Chief executive Marc Benioff (pictured) came in for criticism after telling the Logan Bartlett Show: “I’ve reduced it from 9,000 heads to about 5,000 because I need less [sic; fewer] heads”.
The roles facing the chop are in support, he said, and had been replaced by AI agents, before going on to suggest this created new scope for sales hires, saying Salesforce would “put those heads into sales”.
The planned layoffs garnered a lot of attention in Ireland, likely due to the company’s significant presence in the country, where it hosts its European HQ. It is far from alone, however. Oracle has started to shed staff in the US, though no announcement has yet been made. Swedish debt platform Klarna, too, has directly linked AI to job cuts, with boss Sebastian Siemiatkowski saying in 2024 that the company can “do much more with less”. Who knows? Perhaps it can also get AIs to rack up debt on chips. (Incidentally, Klarna backpedalled this year.)
It is worth noting, though, when talking about employment trends in tech, that the wider US jobs market is cooling. A jobs report due to be published by America’s Bureau of Labor Statistics as this column is being written is widely expected to tell of a slowdown.
Readers may also remember a post-Covid layoff spree throughout 2022 and 2023 as business, from startups to global giants, reduced numbers.
Investors tend to respond positively to layoffs: unless the company issuing the P45s is truly circling the drain, such moves are interpreted as an attempt to cut costs and, thus, boost margins. It is hardly a surprise that this rankles.
Today, spending on AI is very obviously a factor, of course. And not simply because jobs are being replaced by bots, but because the cost of implementing AI is enormous, particularly if it involves buying a bevy of processors that, unlike most capital goods such as buildings, will be utterly worthless in short order. Amazon, for instance, recently found it necessary to issue a short story’s worth of boilerplate [PDF], hoping to reassure shareholders that spending on AI really would pay off real-soon-now.
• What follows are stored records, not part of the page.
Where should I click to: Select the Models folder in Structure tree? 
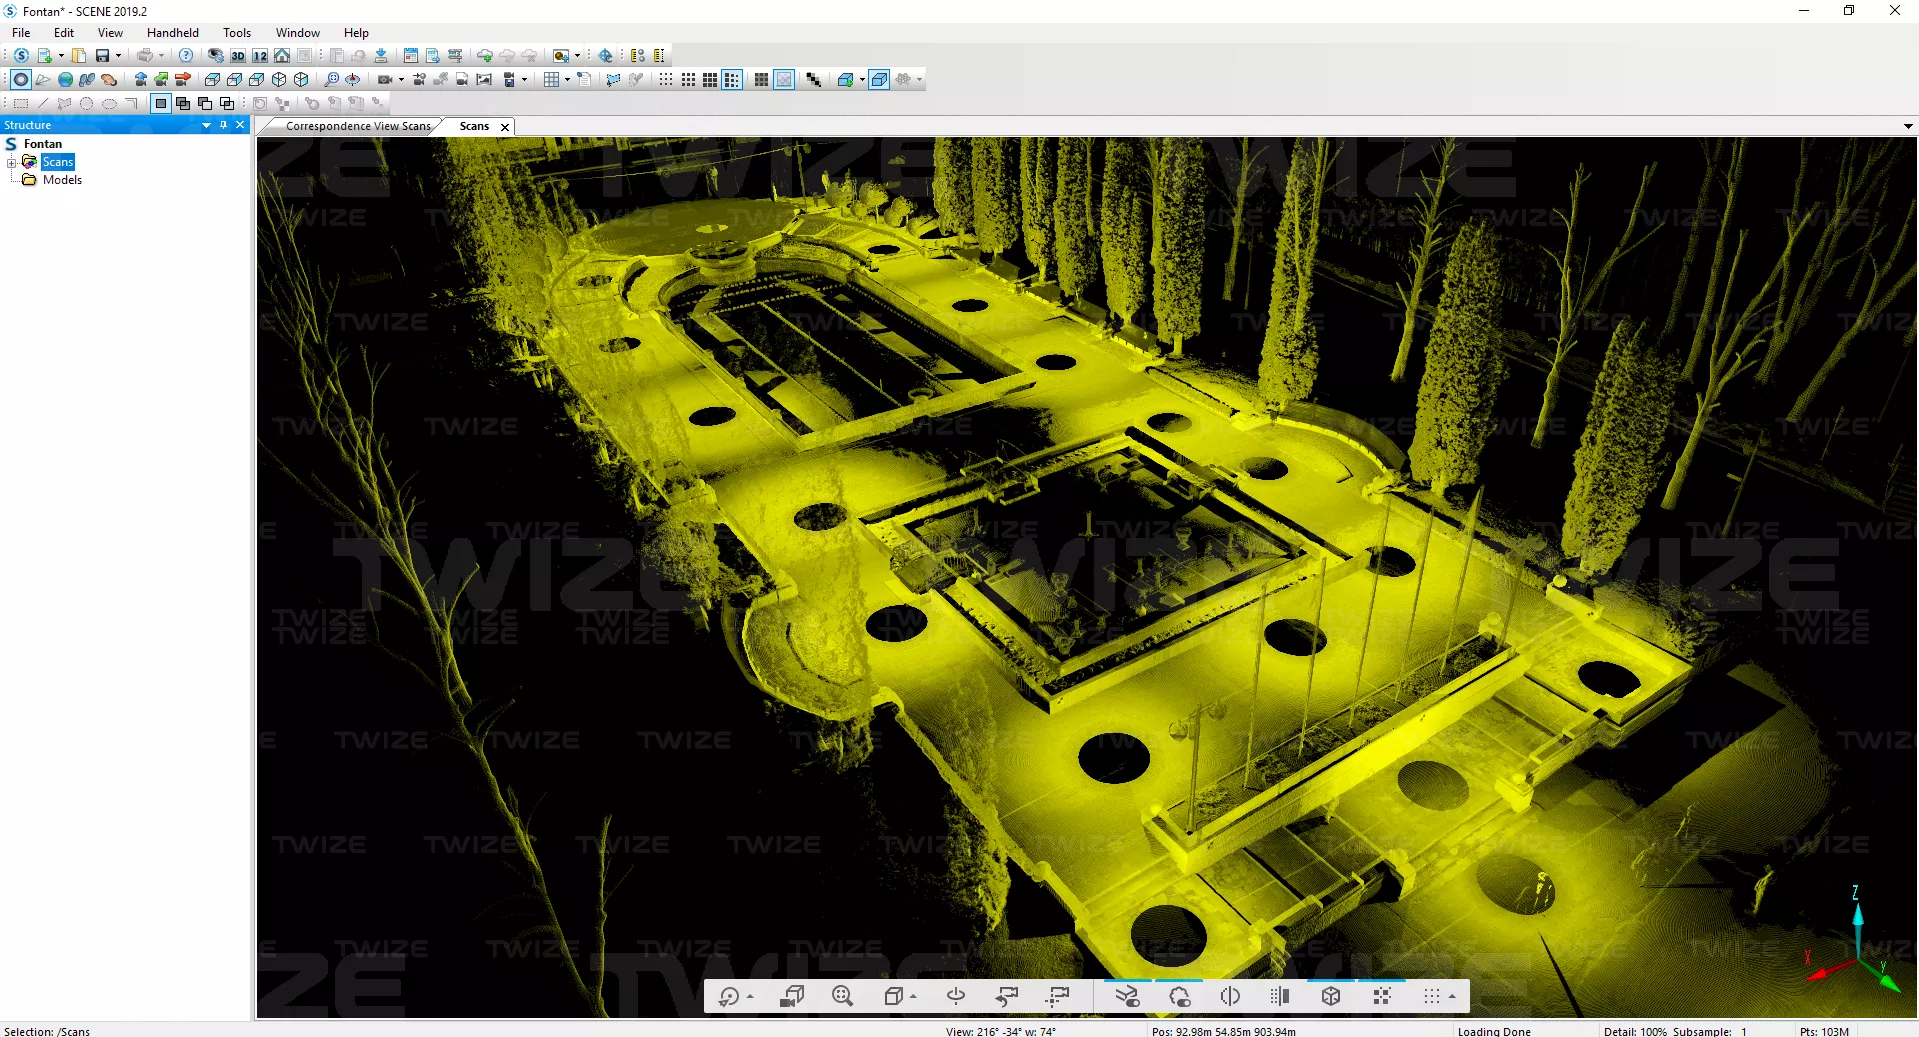pos(62,180)
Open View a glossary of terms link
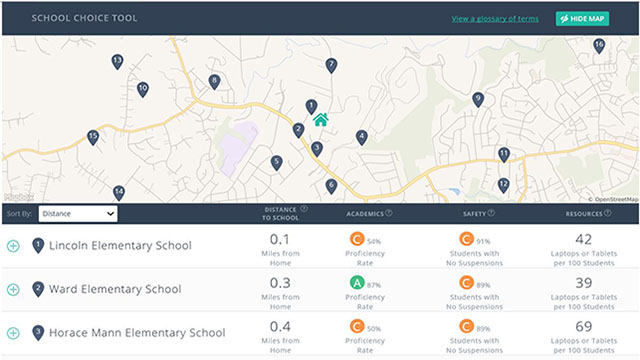 tap(495, 18)
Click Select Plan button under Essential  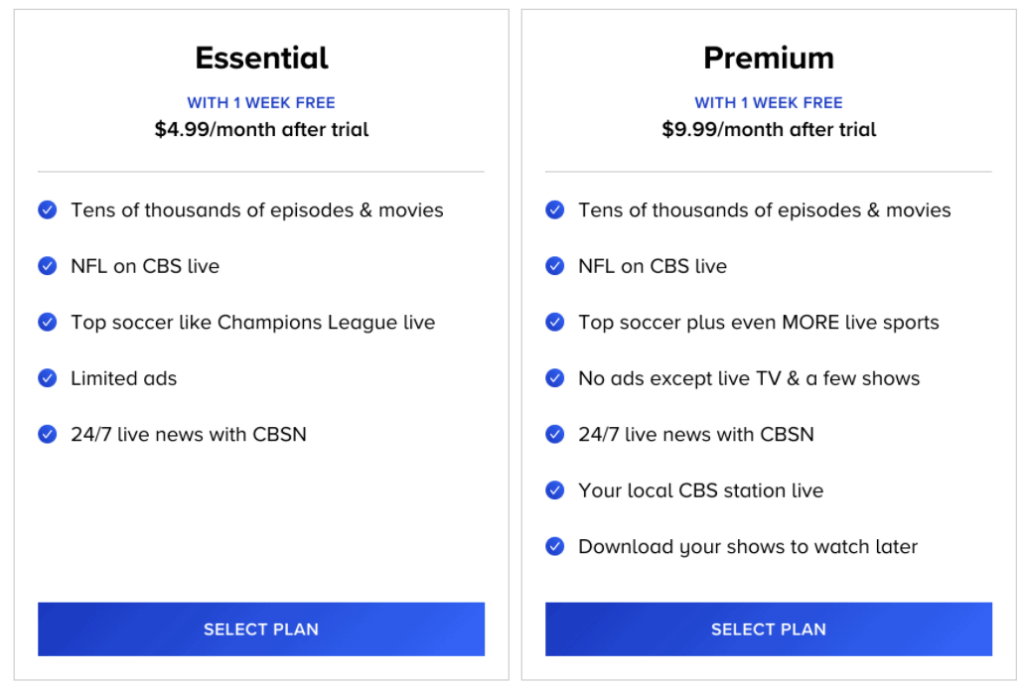pos(261,629)
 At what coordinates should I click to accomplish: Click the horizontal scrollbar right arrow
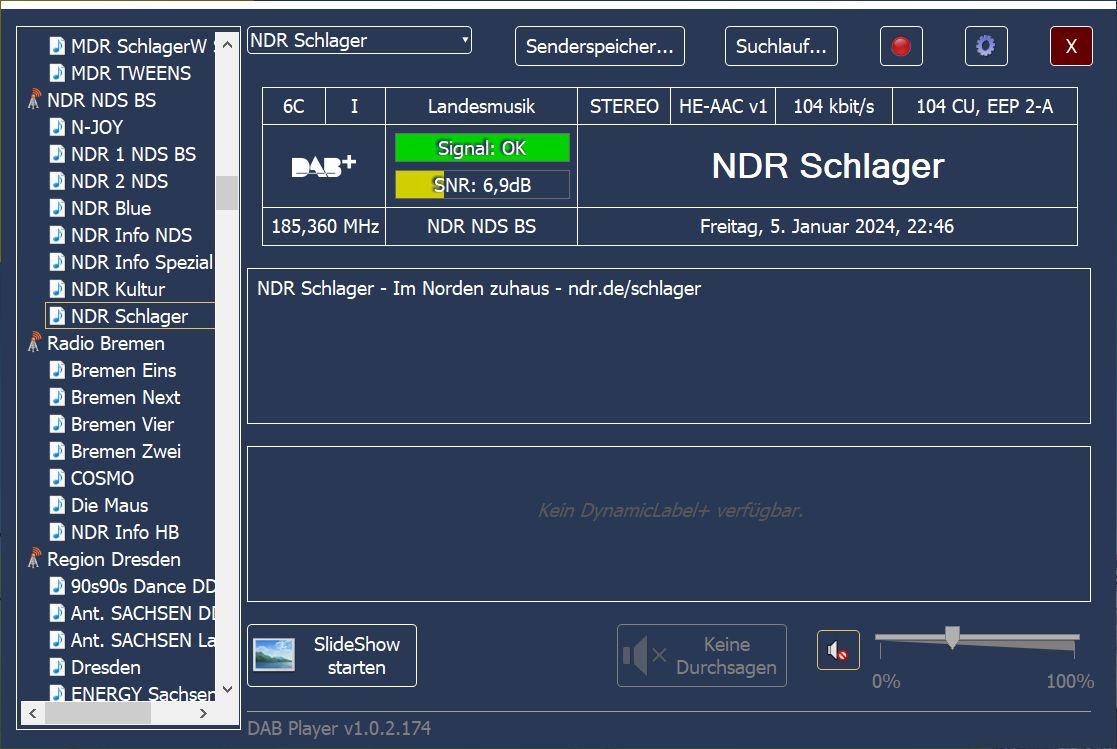coord(204,714)
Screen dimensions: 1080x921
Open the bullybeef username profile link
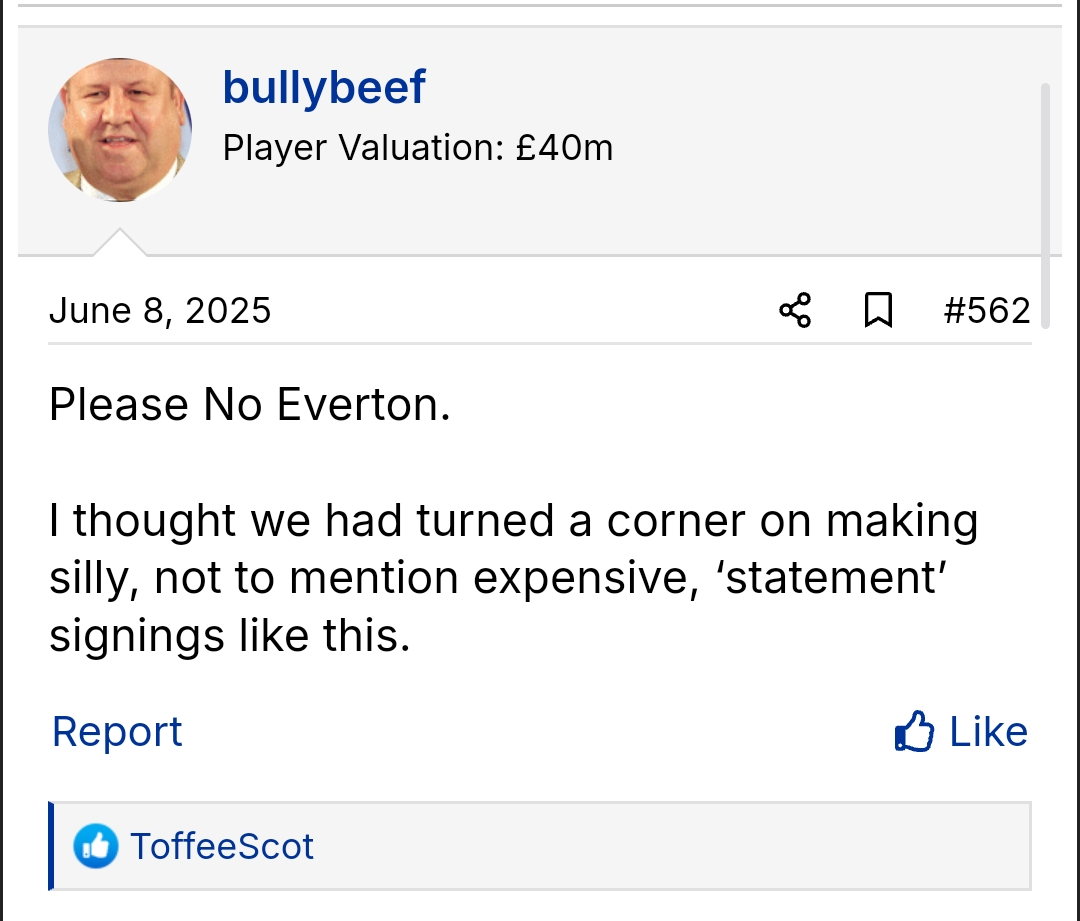point(324,88)
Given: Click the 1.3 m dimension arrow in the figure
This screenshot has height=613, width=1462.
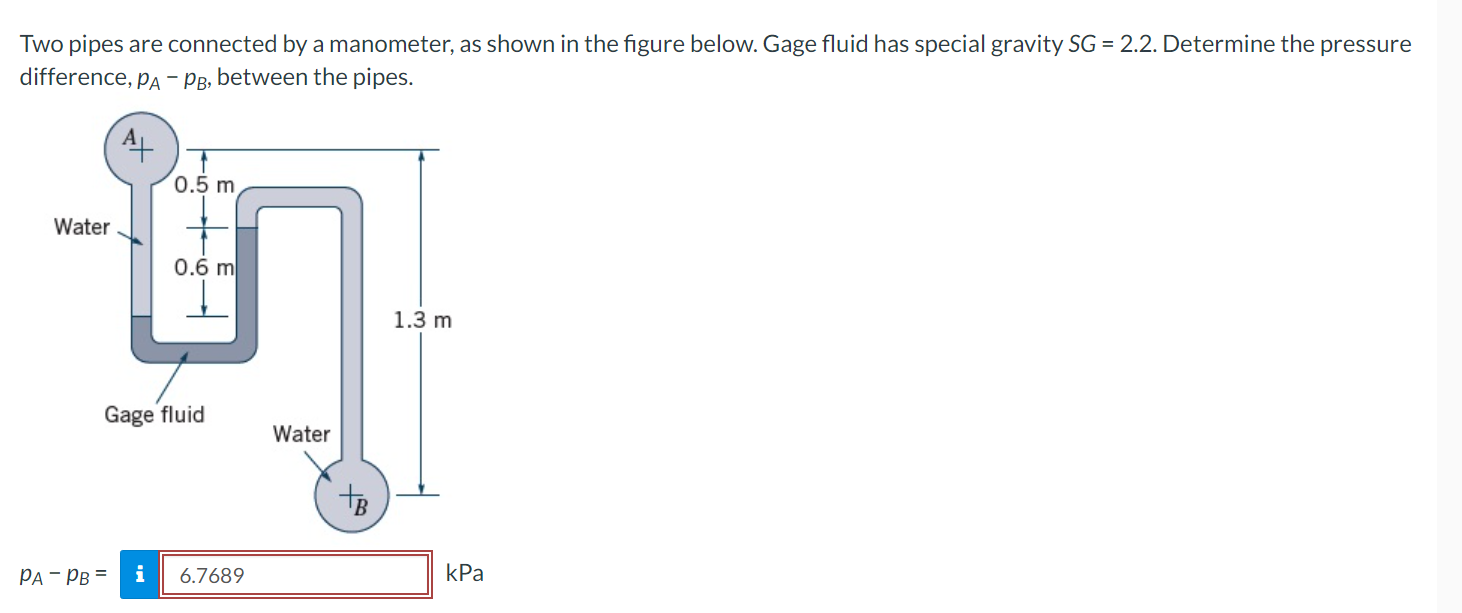Looking at the screenshot, I should coord(422,320).
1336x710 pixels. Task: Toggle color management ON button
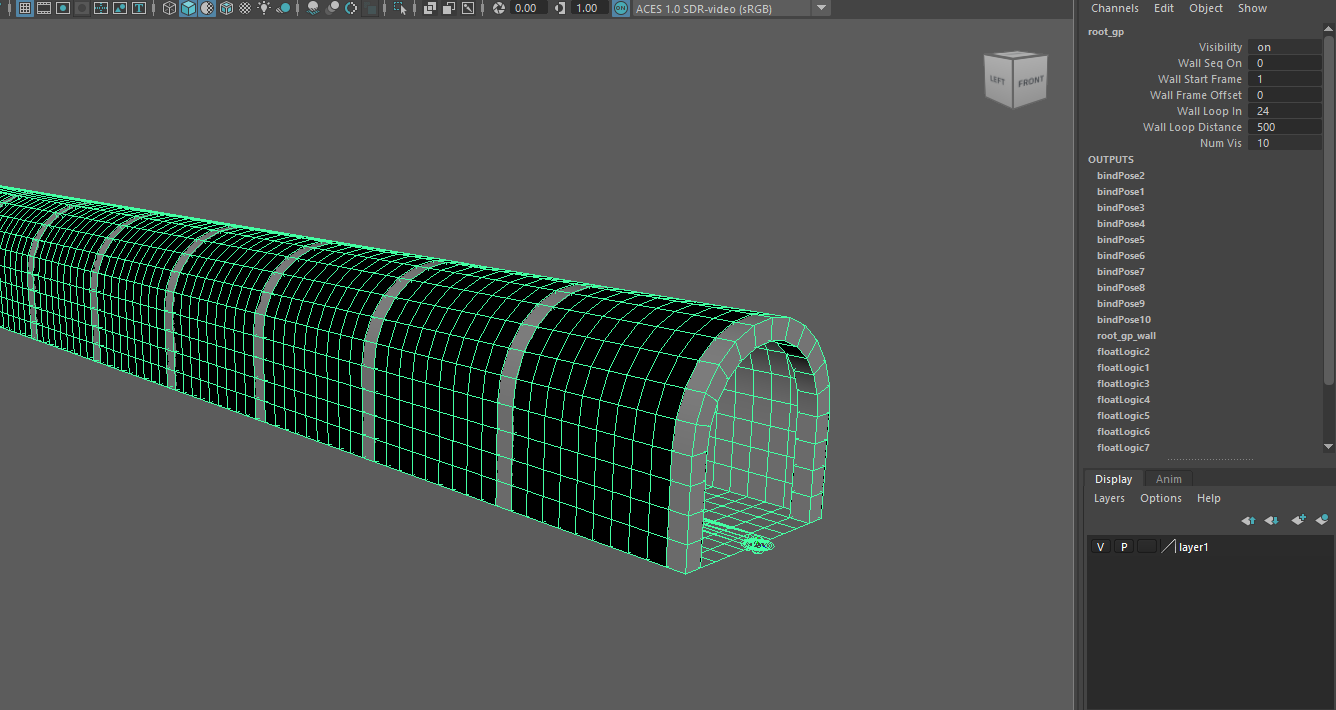tap(620, 8)
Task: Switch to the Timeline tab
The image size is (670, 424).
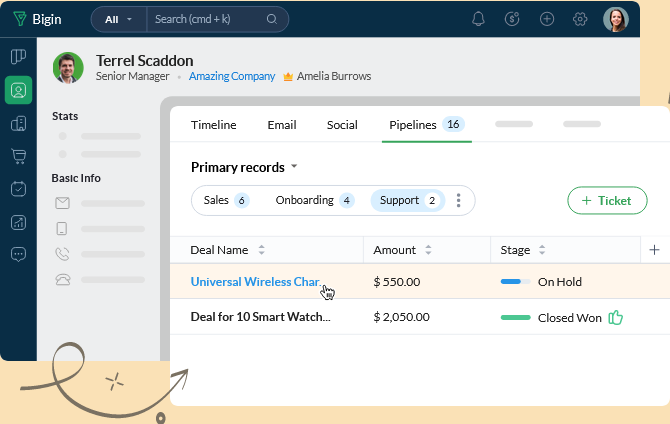Action: (213, 125)
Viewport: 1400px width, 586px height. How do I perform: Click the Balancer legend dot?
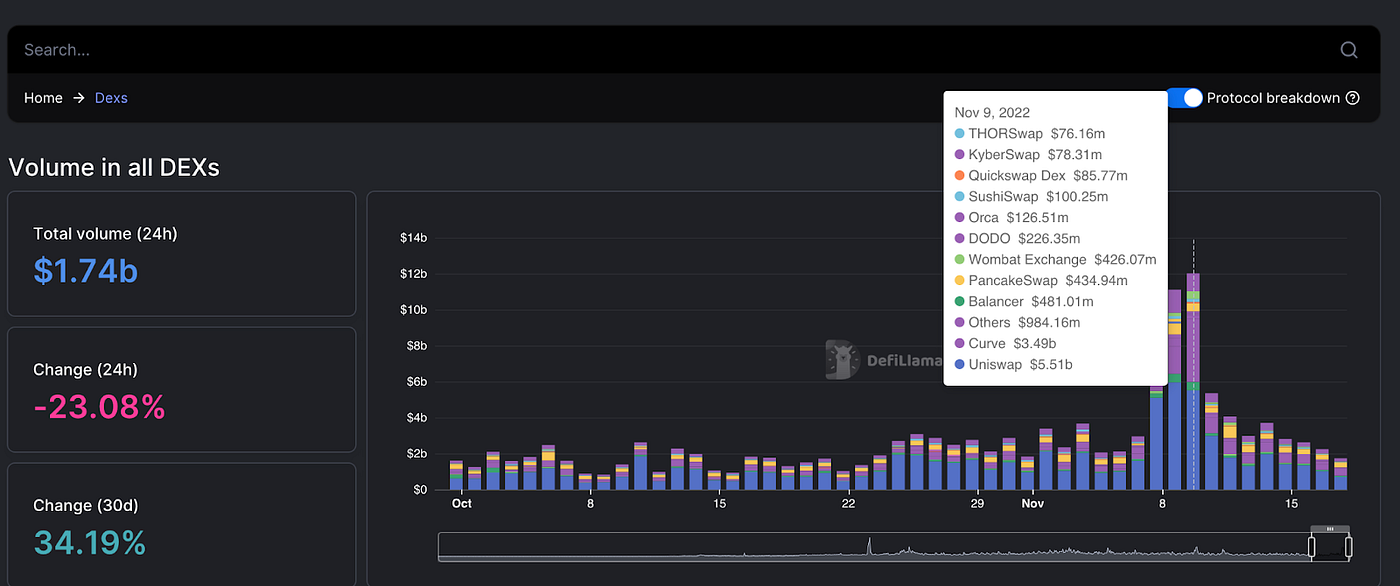(x=959, y=301)
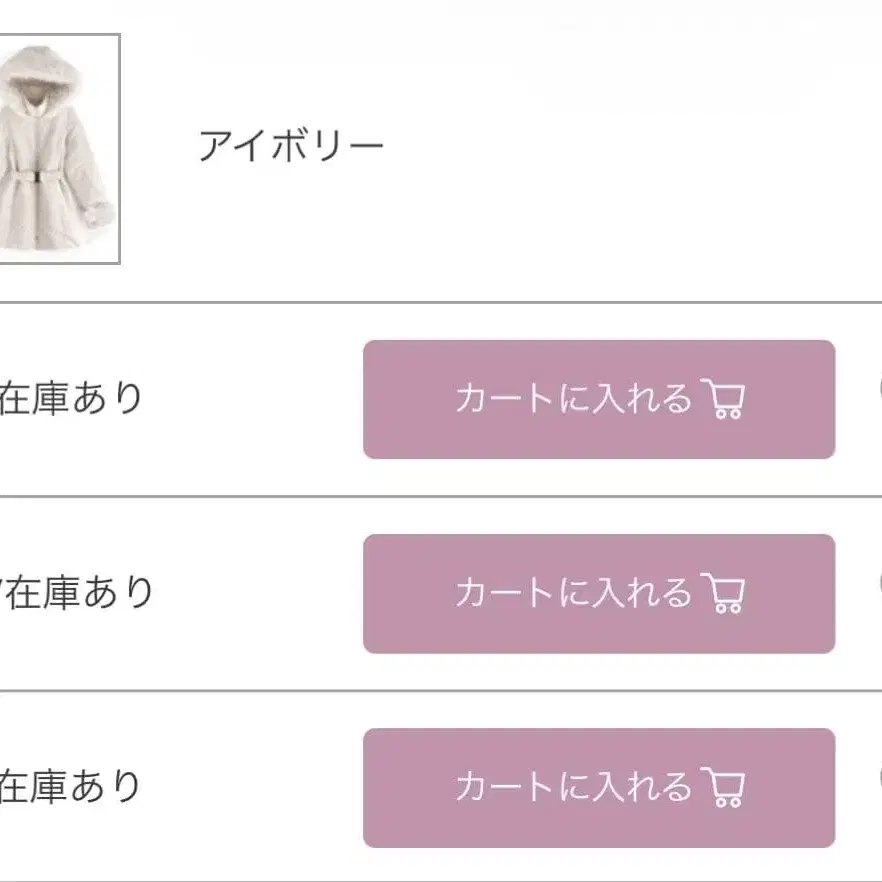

In truth, breathless claims about AI’s supposedly inevitable replacement of workers, whether that future is presented as a positive or a negative, have not helped anyone, with the possible exception of short term speculators.
Critics of AI do have a valuable role to play, and I suggest starting with the chatbot’s inventor Joseph Weizenbaum, who won few friends for his scathing attacks on how computers distort human reason. However, the more apocalyptic among them are little more than the mirror image of the moronic inferno of boosterism that spews into the media, such as the self-serving claim made by Mikey Shulman, chief executive of AI music generation toolmaker Suno, that people don’t enjoy making music.
When considering AI’s likely impact, taking a broad view of macroeconomics and its relationship to politics is crucial. Still, it would do no harm if people understood, you know, how computers actually work. Sadly, none of these things appears to be terribly common, despite being the water in which we swim.